Commenting on the J&J pause, Pro-Vice Chancellor of Health Sciences at Murdoch University Professor Jeremy Nicholson said while each case has to be investigated thoroughly, it would be ‘worrying’ if it reported a neurological effect like that experienced by a participant in Oxford University and AstraZeneca’s high-profile AZD1222 candidate trial.

‘Vaccines can sometimes cause the same virus-related problems that they are meant to prevent,’ he said.
 
‘Worryingly, there are now multiple reports of neuropathological effects of COVID-19 of varying presentation and severity, so if it were to be a neuro side problem that would need special attention.’

However, Professor Nicholson adds it is ‘far too early’ to tell if there is a generic safety problem with respect to neurological, or other organ systems, effects of any of the new coronavirus vaccines.
 
‘That’s what the testing is for,’ he said. ‘This is the reason that vaccine trials take a long time, to establish the safety of the treatment when given at large scale.

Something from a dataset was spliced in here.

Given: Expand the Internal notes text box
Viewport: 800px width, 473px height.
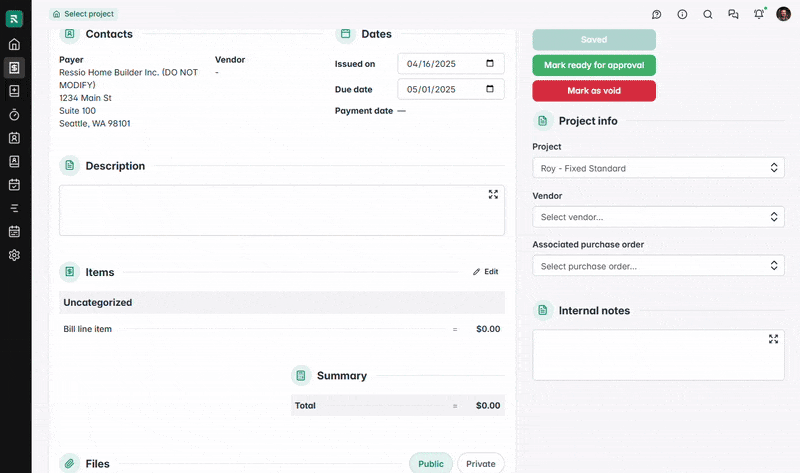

‘There can be no rushed release of a drug, vaccine or antibody cocktail when the safety of millions of people is at stake – no matter what the political pressure.’
 
Like AZD1222 and other COVID-19 vaccine candidates, the J&J vaccine uses an adenovirus vector – a harmless virus that does not multiply in humans – to deliver the part of the SARS-CoV-2 virus protein that elicits antibodies.
 
Head of the Biosecurity Program at the Kirby Institute Professor Raina MacIntyre pointed out there are no existing licensed vaccines that have used such a method, and Australia should diversify its options to ensure it has enough to choose the best ones once they pass clinical trials.
 
‘If we focus only on one or two vaccines and they end up being non-starters or have serious side effects, we could be left out in the cold,’ she said.
 
‘It is best to choose several different vaccine technologies – MRNA-based, vectored, subunit etc – as each technology will have unique features and may also be associated with safety.’
 
Professor MacIntyre also warned that continued monitoring of vaccines after they have passed clinical trials and been licensed is vital, as adverse reactions are sometimes not identified during the testing phase.
 
‘This happened with the dengue vaccine, which showed no safety issue in clinical trials, but antibody-dependent enhancement occurred when it was used in a large-scale vaccination program in the Philippines, with far higher numbers of people vaccinated than in the clinical trials,’ she said.
 
‘The same occurred with the very first rotavirus vaccine – a very rare side effect, a bowel disorder in children, was not seen in the clinical trials, but became apparent when the US began vaccinating infants with it in the 1990s.
 
‘That vaccine was withdrawn and the subsequent, newer rotavirus vaccines had to undergo massive scale clinical trials [involving more than 60,000 people] to prove they did not cause that same problem.